No sentido prático, essa visão detecta e denuncia a postura comodista ou rebelde da maior parte da humanidade que, apesar de possuir recursos anatômicos e de vivência para caminhar mais além, teima em se portar como criaturas em processo evolutivo primário.
O grande instrumento para o momento é essa segunda grande área, denominada por André Luiz como Consciente. A vontade e o esforço são armas poderosas para a transformação humana. Elas são dirigidas pela razão, sem a qual é impossível, nesse momento, mudar o rumo e tomar novo posicionamento.A aquisição de conhecimentos na atualidade amplia o espectro de ação da razão, fortalecendo a oportunidade da mudança. Mesmo os processos que envolvem o sentimento precisam de uma tomada de consciência, além do exercício constante da persistência.

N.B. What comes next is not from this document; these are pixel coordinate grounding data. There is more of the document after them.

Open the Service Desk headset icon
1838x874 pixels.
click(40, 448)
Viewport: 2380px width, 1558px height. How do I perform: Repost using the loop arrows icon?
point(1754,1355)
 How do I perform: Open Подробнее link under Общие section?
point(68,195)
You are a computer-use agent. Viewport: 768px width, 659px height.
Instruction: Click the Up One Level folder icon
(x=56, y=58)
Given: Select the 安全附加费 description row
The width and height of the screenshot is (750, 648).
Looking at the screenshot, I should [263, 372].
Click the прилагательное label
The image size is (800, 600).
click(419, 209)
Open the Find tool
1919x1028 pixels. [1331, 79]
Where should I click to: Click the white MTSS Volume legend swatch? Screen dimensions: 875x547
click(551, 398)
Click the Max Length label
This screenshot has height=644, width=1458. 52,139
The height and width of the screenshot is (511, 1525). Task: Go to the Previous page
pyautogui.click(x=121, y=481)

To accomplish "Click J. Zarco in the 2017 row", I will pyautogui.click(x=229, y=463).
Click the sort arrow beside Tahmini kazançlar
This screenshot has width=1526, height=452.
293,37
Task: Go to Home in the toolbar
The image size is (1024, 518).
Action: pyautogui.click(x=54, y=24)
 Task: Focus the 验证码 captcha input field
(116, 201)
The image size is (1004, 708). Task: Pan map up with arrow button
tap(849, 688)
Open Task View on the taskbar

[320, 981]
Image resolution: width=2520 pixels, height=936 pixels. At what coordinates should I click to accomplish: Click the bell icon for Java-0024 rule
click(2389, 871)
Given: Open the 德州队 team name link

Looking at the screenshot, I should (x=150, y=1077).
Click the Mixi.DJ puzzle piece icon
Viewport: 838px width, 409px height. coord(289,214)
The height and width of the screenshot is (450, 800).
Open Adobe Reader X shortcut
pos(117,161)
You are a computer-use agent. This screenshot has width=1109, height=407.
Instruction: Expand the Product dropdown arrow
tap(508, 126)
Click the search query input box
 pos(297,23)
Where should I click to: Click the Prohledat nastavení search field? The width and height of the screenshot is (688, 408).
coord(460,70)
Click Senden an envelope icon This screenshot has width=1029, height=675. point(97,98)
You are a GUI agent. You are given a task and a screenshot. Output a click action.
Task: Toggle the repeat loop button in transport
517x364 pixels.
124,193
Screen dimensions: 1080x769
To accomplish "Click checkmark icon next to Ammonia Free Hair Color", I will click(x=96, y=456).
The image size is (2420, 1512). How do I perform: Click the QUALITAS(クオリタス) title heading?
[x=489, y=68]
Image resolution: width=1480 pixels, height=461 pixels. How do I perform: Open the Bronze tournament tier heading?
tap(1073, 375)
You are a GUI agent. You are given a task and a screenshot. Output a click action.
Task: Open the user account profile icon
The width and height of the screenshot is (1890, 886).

Jesus, o grande terapeuta dos homens, posicionou-se claramente sobre cada uma dessas etapas do desenvolvimento humano, definindo propostas coerentes para cada etapa.
O Mestre fala da caminhada evolutiva, afirmando: “Ora, ninguém subiu ao céu, senão o que desceu do céu, o Filho do homem, que está no céu”. (João 3:13). Ou seja, que o espírito – que vem de Deus – necessita “descer do céu” (encarnar) para poder crescer e evoluir (“subir ao céu”). Tal verdade é reafirmada em João 3:5: “Na verdade, na verdade te digo que aquele que não nascer da água e do espírito, não pode entrar no Reino de Deus”, demonstrando a reencarnação como instrumento de crescimento e aprimoramento.
Direcionando-se às criaturas presas aos prazeres terrenos, Jesus assim se manifesta: “Ninguém tira um pedaço dum vestido novo para o coser em vestido velho, pois que romperá o novo e o remendo não condiz com o velho”. (Lc. 5:36). Assim, é preciso que o homem se transforme, busque nova postura e condicionamento.
O homem que habita as regiões psíquicas do Consciente é uma criatura de conhecimento, que já vislumbrou novos propósitos e metas, mas que, geralmente, permanece no comodismo e rebeldia, repetindo os descaminhos de outros momentos. Para esse Jesus traz uma imensa lição: “Pois que aproveita ao homem ganhar o mundo inteiro, se perder a sua alma? Ou que dará o homem em recompensa da sua alma?” (Mt. 16:26) e ainda afirma no versículo 24 do mesmo capítulo, referindo-se ao exercício da vontade: “Se alguém quiser vir após mim, renuncie-se a si mesmo, tome sobre si a sua cruz, e siga-me”. Desse modo, é necessário que a criatura reflita nos verdadeiros objetivos da vida, para agir com renúncia e esforço. Deve abandonar velhos hábitos e condutas viciosas, criando condicionamentos novos que, posteriormente, transformar-se-ão em atos espontâneos.
A postura do homem do futuro está na seguinte fala do Cristo: “Mas buscai primeiro o seu reino e a sua justiça, e todas estas coisas vos serão acrescentadas”. (Mateus 6:33). Para ele haverá o cumprimento das palavras de Jesus: “Pedi, e dar-se-vos-á; buscai e encontrareis; batei e abrir-se-vos-á”. (Mt. 7:7). A partir do momento que ele já sabe da Lei e a realiza em si, todas as possibilidades se concretizam em sua vida e mais que “filho do homem” – fruto do seu processo evolutivo -, ele se transforma em “filho de Deus” – herdeiro da criação e semelhante ao Pai.